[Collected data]
┏━━
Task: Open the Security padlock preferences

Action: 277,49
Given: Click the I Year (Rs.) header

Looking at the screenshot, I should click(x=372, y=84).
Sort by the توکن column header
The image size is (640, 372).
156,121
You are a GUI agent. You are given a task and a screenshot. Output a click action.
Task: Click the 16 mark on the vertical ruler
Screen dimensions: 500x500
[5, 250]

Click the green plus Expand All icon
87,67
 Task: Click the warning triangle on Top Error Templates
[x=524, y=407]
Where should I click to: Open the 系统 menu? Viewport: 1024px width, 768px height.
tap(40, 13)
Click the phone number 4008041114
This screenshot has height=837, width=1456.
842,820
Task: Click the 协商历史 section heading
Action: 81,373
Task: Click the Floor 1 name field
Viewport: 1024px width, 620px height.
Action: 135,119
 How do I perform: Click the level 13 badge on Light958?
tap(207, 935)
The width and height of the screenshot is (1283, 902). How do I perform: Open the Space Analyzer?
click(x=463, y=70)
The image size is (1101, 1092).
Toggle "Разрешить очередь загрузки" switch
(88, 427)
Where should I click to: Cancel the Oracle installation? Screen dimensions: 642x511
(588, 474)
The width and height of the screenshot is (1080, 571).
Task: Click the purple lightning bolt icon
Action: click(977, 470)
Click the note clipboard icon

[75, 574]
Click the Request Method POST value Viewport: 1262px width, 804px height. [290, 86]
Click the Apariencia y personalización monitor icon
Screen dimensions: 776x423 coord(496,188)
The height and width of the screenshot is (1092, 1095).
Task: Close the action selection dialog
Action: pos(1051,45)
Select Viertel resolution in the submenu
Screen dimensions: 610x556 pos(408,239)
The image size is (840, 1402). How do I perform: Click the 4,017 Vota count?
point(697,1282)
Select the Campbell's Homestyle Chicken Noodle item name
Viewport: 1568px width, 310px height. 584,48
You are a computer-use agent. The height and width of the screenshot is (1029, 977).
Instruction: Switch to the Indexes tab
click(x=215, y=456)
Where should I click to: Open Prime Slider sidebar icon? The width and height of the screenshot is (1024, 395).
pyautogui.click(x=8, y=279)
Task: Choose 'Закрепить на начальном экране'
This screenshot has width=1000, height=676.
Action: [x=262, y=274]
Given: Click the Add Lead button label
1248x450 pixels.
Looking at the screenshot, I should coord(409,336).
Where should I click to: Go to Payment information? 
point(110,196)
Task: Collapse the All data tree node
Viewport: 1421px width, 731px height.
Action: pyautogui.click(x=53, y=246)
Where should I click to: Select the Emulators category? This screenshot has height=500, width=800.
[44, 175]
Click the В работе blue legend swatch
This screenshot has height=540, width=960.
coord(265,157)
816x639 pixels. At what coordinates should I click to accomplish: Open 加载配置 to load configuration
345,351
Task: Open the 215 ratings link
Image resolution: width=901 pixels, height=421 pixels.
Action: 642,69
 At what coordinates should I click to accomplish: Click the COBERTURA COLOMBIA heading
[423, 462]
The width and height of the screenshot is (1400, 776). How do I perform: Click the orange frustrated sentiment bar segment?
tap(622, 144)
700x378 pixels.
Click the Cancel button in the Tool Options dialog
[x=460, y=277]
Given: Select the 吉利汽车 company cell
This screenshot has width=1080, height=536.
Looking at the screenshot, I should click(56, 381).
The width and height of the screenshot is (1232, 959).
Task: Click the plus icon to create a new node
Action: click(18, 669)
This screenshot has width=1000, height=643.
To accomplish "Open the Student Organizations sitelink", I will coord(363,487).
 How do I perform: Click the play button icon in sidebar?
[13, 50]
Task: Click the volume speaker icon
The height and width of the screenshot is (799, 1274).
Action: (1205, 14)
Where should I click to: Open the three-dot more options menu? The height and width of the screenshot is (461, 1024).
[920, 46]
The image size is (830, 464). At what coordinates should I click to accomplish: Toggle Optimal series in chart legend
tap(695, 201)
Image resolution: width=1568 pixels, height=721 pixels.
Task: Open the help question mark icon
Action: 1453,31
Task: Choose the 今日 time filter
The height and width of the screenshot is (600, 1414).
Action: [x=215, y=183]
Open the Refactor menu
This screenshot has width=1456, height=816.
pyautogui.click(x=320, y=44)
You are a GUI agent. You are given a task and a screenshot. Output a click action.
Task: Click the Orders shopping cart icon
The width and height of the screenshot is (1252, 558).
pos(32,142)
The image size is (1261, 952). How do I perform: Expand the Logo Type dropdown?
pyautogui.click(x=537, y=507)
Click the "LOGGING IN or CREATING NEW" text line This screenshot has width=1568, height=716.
┗━━
# Exercise aim
Every entry must be quoted exactly as it appears above.

# Written answer
Task: Open the Security padlock preferences

Action: 277,49
Given: Click the I Year (Rs.) header

Looking at the screenshot, I should click(x=372, y=84).
Sort by the توکن column header
The image size is (640, 372).
156,121
You are a GUI agent. You are given a task and a screenshot. Output a click action.
Task: Click the 16 mark on the vertical ruler
Screen dimensions: 500x500
[5, 250]

Click the green plus Expand All icon
87,67
 Task: Click the warning triangle on Top Error Templates
[x=524, y=407]
Where should I click to: Open the 系统 menu? Viewport: 1024px width, 768px height.
tap(40, 13)
Click the phone number 4008041114
This screenshot has height=837, width=1456.
842,820
Task: Click the 协商历史 section heading
Action: 81,373
Task: Click the Floor 1 name field
Viewport: 1024px width, 620px height.
Action: 135,119
 How do I perform: Click the level 13 badge on Light958?
tap(207, 935)
The width and height of the screenshot is (1283, 902). How do I perform: Open the Space Analyzer?
click(x=463, y=70)
The image size is (1101, 1092).
Toggle "Разрешить очередь загрузки" switch
(88, 427)
Where should I click to: Cancel the Oracle installation? Screen dimensions: 642x511
(588, 474)
The width and height of the screenshot is (1080, 571).
Task: Click the purple lightning bolt icon
Action: click(977, 470)
Click the note clipboard icon

[75, 574]
Click the Request Method POST value Viewport: 1262px width, 804px height. [290, 86]
Click the Apariencia y personalización monitor icon
Screen dimensions: 776x423 coord(496,188)
The height and width of the screenshot is (1092, 1095).
Task: Close the action selection dialog
Action: pos(1051,45)
Select Viertel resolution in the submenu
Screen dimensions: 610x556 pos(408,239)
The image size is (840, 1402). How do I perform: Click the 4,017 Vota count?
point(697,1282)
Select the Campbell's Homestyle Chicken Noodle item name
Viewport: 1568px width, 310px height. 584,48
You are a computer-use agent. The height and width of the screenshot is (1029, 977).
Instruction: Switch to the Indexes tab
click(x=215, y=456)
Where should I click to: Open Prime Slider sidebar icon? The width and height of the screenshot is (1024, 395).
pyautogui.click(x=8, y=279)
Task: Choose 'Закрепить на начальном экране'
This screenshot has width=1000, height=676.
Action: [x=262, y=274]
Given: Click the Add Lead button label
1248x450 pixels.
Looking at the screenshot, I should coord(409,336).
Where should I click to: Go to Payment information? 
point(110,196)
Task: Collapse the All data tree node
Viewport: 1421px width, 731px height.
Action: pyautogui.click(x=53, y=246)
Where should I click to: Select the Emulators category? This screenshot has height=500, width=800.
[44, 175]
Click the В работе blue legend swatch
This screenshot has height=540, width=960.
coord(265,157)
816x639 pixels. At what coordinates should I click to accomplish: Open 加载配置 to load configuration
345,351
Task: Open the 215 ratings link
Image resolution: width=901 pixels, height=421 pixels.
Action: 642,69
 At what coordinates should I click to accomplish: Click the COBERTURA COLOMBIA heading
[423, 462]
The width and height of the screenshot is (1400, 776). How do I perform: Click the orange frustrated sentiment bar segment?
tap(622, 144)
700x378 pixels.
Click the Cancel button in the Tool Options dialog
[x=460, y=277]
Given: Select the 吉利汽车 company cell
This screenshot has width=1080, height=536.
Looking at the screenshot, I should click(56, 381).
The width and height of the screenshot is (1232, 959).
Task: Click the plus icon to create a new node
Action: click(18, 669)
This screenshot has width=1000, height=643.
To accomplish "Open the Student Organizations sitelink", I will coord(363,487).
 How do I perform: Click the play button icon in sidebar?
[13, 50]
Task: Click the volume speaker icon
The height and width of the screenshot is (799, 1274).
Action: (1205, 14)
Where should I click to: Open the three-dot more options menu? The height and width of the screenshot is (461, 1024).
[920, 46]
The image size is (830, 464). At what coordinates should I click to accomplish: Toggle Optimal series in chart legend
tap(695, 201)
Image resolution: width=1568 pixels, height=721 pixels.
Task: Open the help question mark icon
Action: 1453,31
Task: Choose the 今日 time filter
The height and width of the screenshot is (600, 1414).
Action: [x=215, y=183]
Open the Refactor menu
This screenshot has width=1456, height=816.
pyautogui.click(x=320, y=44)
You are a GUI agent. You are given a task and a screenshot. Output a click action.
Task: Click the Orders shopping cart icon
The width and height of the screenshot is (1252, 558).
pos(32,142)
The image size is (1261, 952). How do I perform: Expand the Logo Type dropdown?
pyautogui.click(x=537, y=507)
Click the "LOGGING IN or CREATING NEW" text line This screenshot has width=1568, height=716.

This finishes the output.